The Dow was 381.17 on September 3, 1929.
It bottomed out way below that:
The resulting low of 41.22 on July 8th, 1932

Wow. And here is a tidbit.

At 1:00pm, several leading Wall Street bankers met to find a solution. The group included Thomas W. Lamont, acting head of Morgan Bank; Albert Wiggin head of the Chase National Bank; and Charles E. Mitchell, president of National City Bank.

Thomas Lamont is the great grandfather of Ned Lamont, who is running against Lieberman. Ah, the small world of the Rich and Famous.

MeaninglessHotAir said...

Thomas Lamont is the great grandfather of Ned Lamont, who is running against Lieberman. Ah, the small world of the Rich and Famous.

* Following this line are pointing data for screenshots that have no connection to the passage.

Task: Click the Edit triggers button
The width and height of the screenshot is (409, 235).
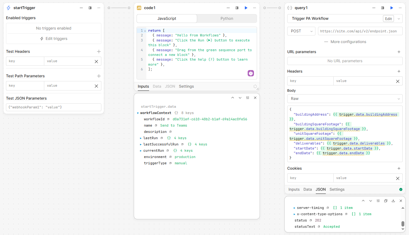Action: (x=54, y=39)
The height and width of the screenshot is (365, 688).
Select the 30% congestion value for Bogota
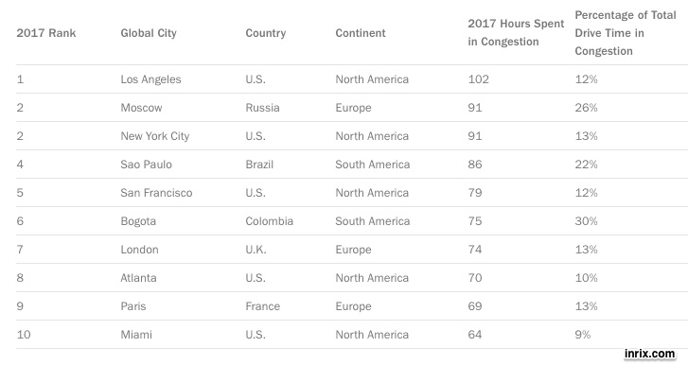[586, 221]
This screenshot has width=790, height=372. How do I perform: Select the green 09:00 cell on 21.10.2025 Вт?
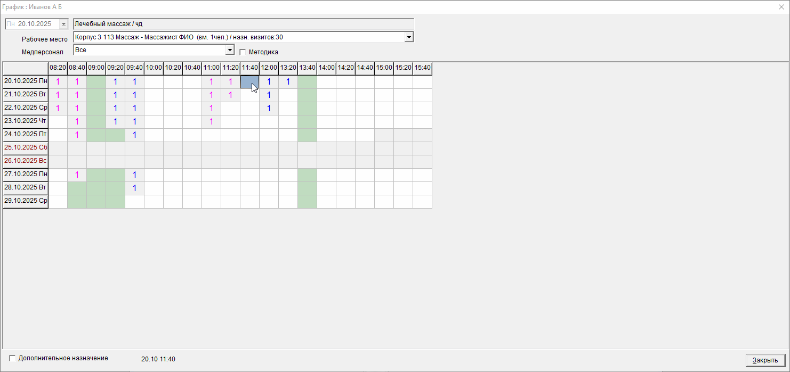[x=96, y=95]
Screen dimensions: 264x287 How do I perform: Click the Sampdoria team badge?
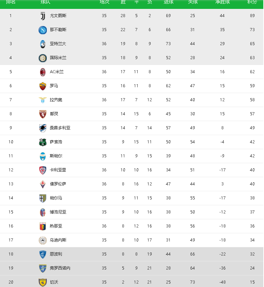(43, 128)
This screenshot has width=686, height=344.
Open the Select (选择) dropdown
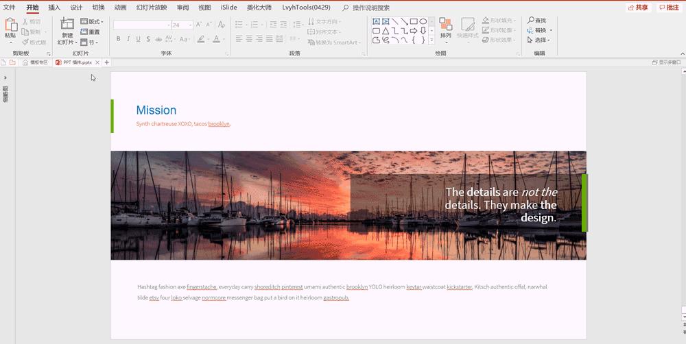pos(540,40)
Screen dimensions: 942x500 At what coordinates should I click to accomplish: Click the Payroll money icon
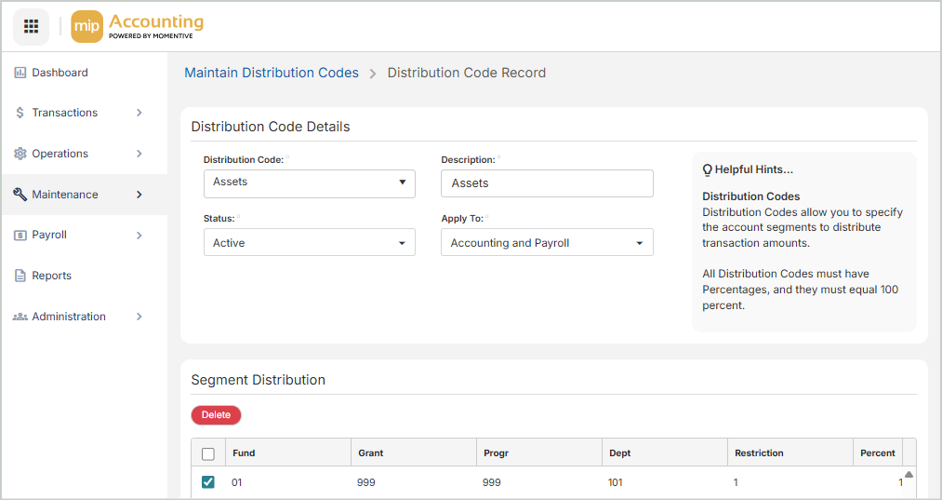pyautogui.click(x=20, y=236)

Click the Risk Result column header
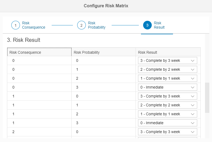pyautogui.click(x=148, y=52)
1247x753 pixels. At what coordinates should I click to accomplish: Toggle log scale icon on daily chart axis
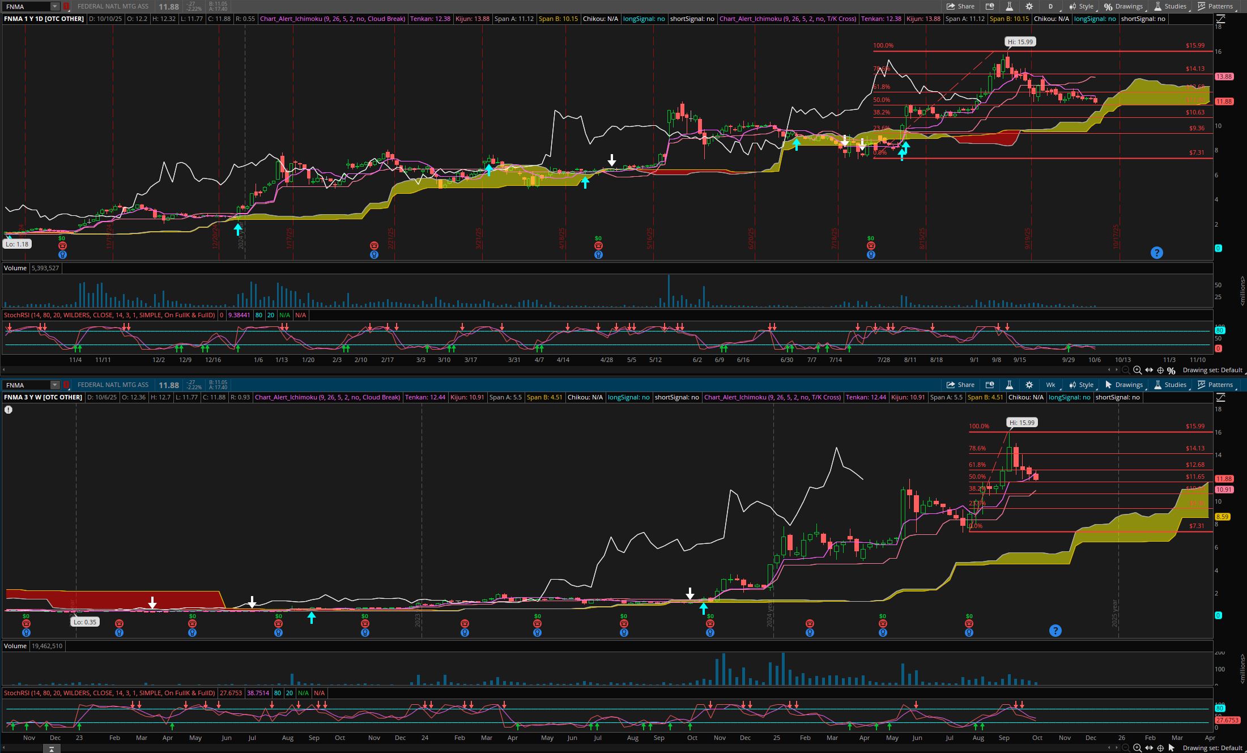pos(1220,19)
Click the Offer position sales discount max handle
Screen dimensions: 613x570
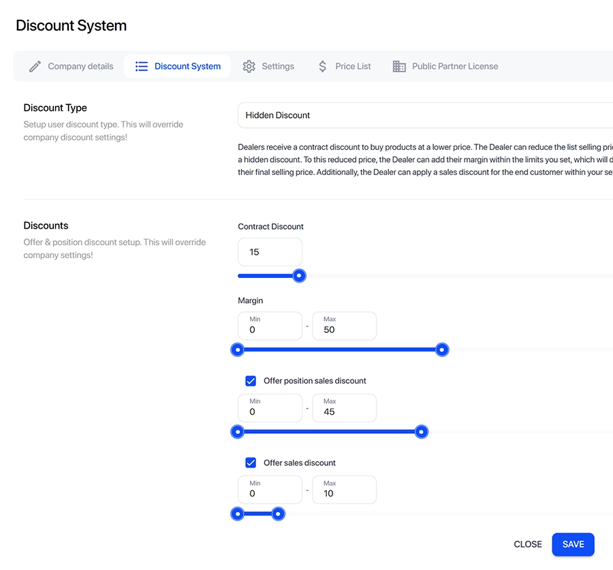coord(422,432)
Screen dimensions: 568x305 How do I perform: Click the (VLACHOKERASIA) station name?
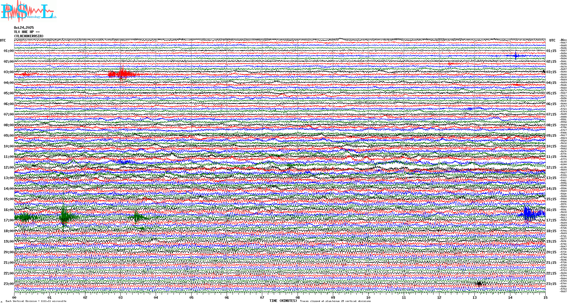[29, 36]
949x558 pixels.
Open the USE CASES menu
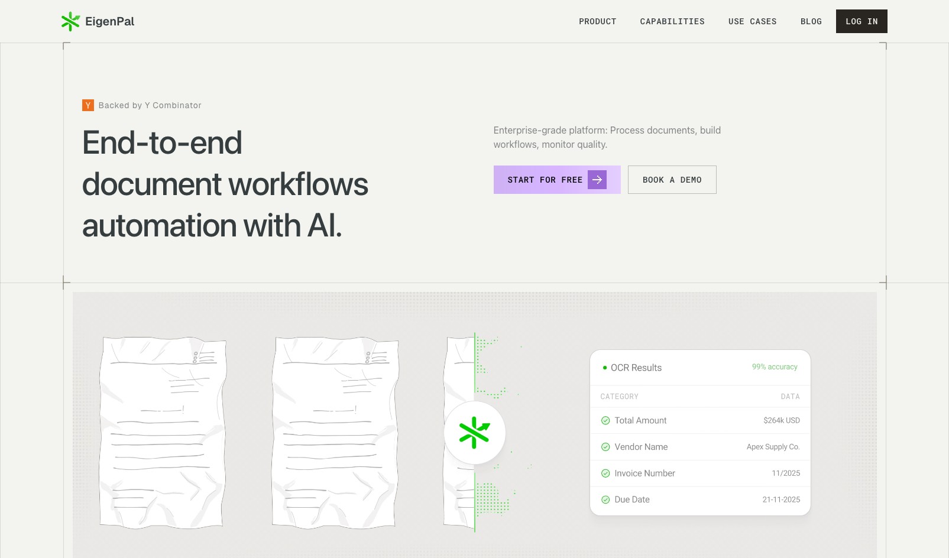(752, 21)
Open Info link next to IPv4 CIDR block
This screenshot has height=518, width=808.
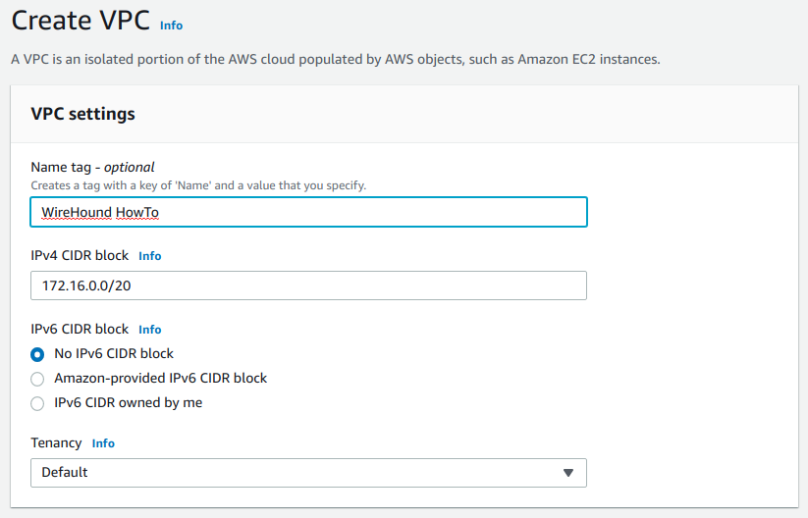(149, 256)
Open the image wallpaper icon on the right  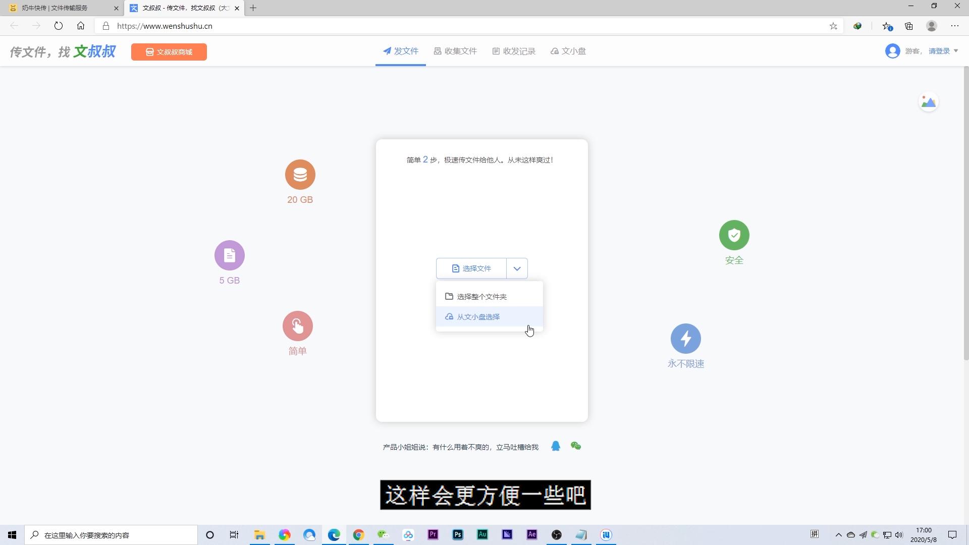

And isn't it interesting how all these scions of wealthy families whose wealth goes back forever are all Democrats now? They're all following the Roosevelt model—accumulate vast wealth and then pretend to care for the poor by spending the money of all the nouveau riche. The money that you tax away. Have you ever wondered why there's an all-intrusive income tax but not a wealth tax? It's a double benefit for entrenched wealth because they can salve their own consciences by pretending to care about the most downtrodden while simultaneously knocking all those parvenu upper middle class types for a loop as they try to climb up the last few rungs.

Did this model originate with Roosevelt? I'm not sure but can't think of any earlier American antecedents. It is this Rooseveltian model which is the more important one—far more important in a land of trust-funders than the New Deal coalition—which I do not see going away anytime in the foreseeable future.